— Task details —
Filter the listing below, copying every line in which the word "agent" appears.

*** Opening Available data ***

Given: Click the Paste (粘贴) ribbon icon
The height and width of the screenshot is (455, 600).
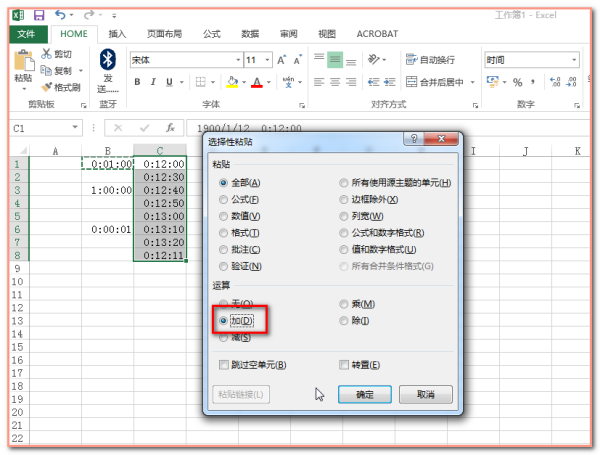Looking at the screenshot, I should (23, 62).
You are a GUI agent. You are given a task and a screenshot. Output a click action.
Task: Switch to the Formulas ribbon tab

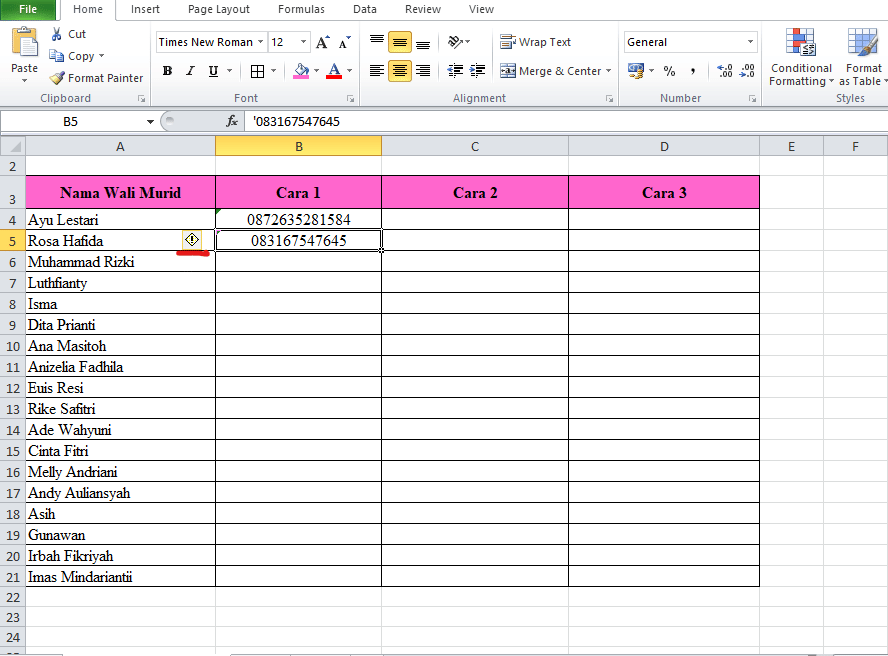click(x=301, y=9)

*** Closing Available data ***
*** Opening Available data ***

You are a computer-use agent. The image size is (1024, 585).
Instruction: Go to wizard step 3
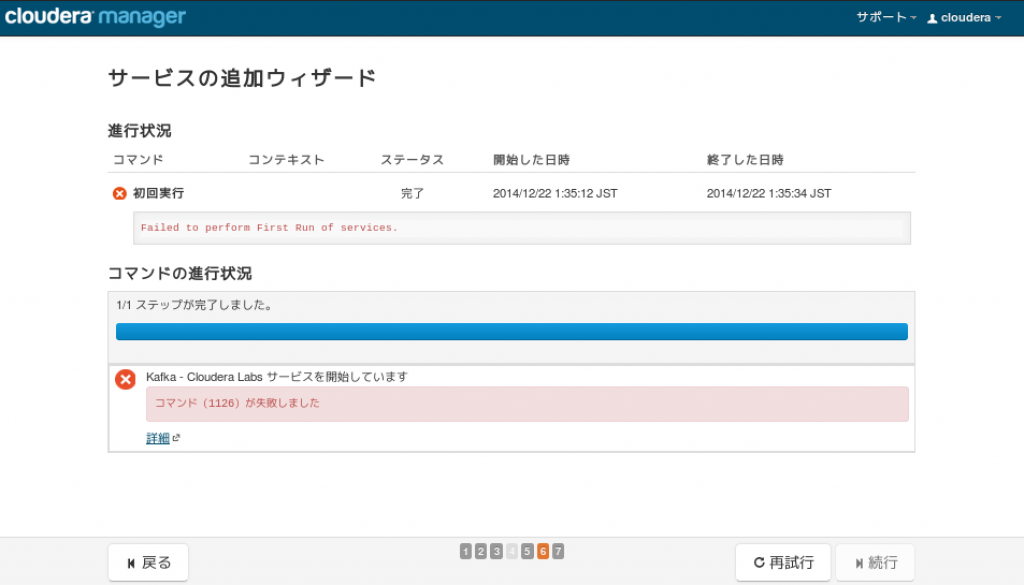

*** Closing Available data ***

— Answer section —
You are a GUI agent. You are given a task and a screenshot. Output a click action.
You are a computer-use agent. The image size is (1024, 585).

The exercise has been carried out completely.